To help you out, all of the Cross Encoder (a.k.a. reranker) training scripts were updated to use the new Trainer-based approach.
Is finetuning worth it?
Finetuning reranker models on your data is very valuable. Consider for example these 2 models that I finetuned on 100k samples from the GooAQ dataset in 30 minutes and 1 hour, respectively. After finetuning, my models heavily outperformed general-purpose reranker models, even though GooAQ is a very generic dataset/domain!
* [tomaarsen/reranker-ModernBERT-base-gooaq-bce](https://huggingface.co/tomaarsen/reranker-ModernBERT-base-gooaq-bce)
* [tomaarsen/reranker-ModernBERT-large-gooaq-bce](https://huggingface.co/tomaarsen/reranker-ModernBERT-large-gooaq-bce)

Read my [Training and Finetuning Reranker Models with Sentence Transformers v4](https://huggingface.co/blog/train-reranker) blogpost for many more details on these models and how they were trained.
Resources:
* How to **use** Cross Encoder models? [Cross Encoder > Usage](https://sbert.net/docs/cross_encoder/usage/usage.html)
* What Cross Encoder **models** can I use? [Cross Encoder > Pretrained Models](https://sbert.net/docs/cross_encoder/pretrained_models.html)

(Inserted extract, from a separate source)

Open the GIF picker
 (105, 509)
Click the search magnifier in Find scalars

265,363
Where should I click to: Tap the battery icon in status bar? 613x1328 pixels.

* How do I **train/finetune** a Cross Encoder model? [Cross Encoder > Training Overview](https://sbert.net/docs/cross_encoder/training_overview.html)
Refactor Stats
* Code:
* New Trainer, Training Arguments, Data Collator, Model Card generation + template, with backwards compatibility
* [11 new losses](https://sbert.net/docs/package_reference/cross_encoder/losses.html)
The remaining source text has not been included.